• **Exercise aim**:
In the copy, include exactly the lines from the one with "The height and" through the end of the data and no others, both ends kept, with every picture left out.

——

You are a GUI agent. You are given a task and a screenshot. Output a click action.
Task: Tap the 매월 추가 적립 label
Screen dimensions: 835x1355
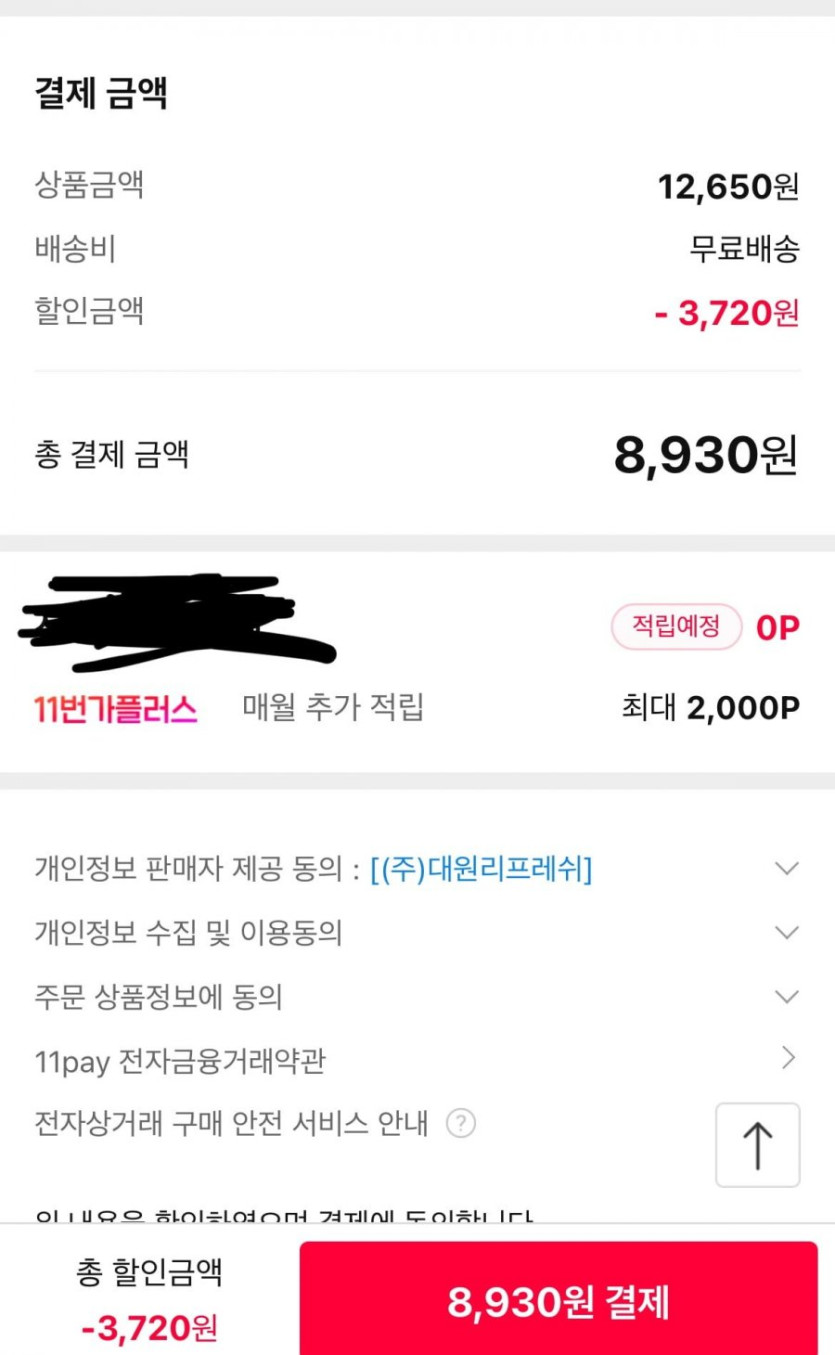click(x=333, y=708)
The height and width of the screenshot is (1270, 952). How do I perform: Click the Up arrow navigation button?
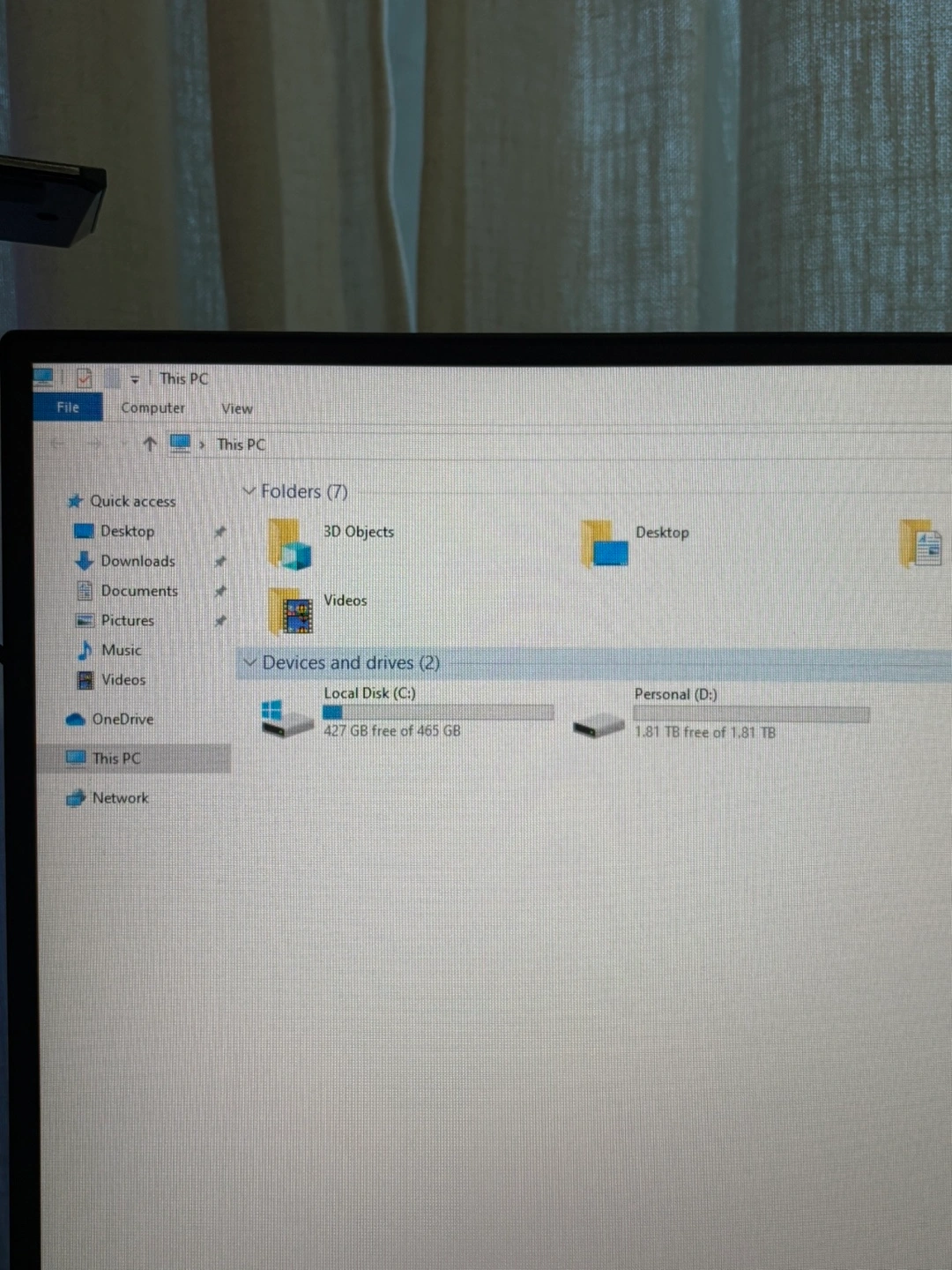click(x=150, y=444)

——

• **Response to the exercise**:
The height and width of the screenshot is (1270, 952). How do I perform: Click the Up arrow navigation button?
click(x=150, y=444)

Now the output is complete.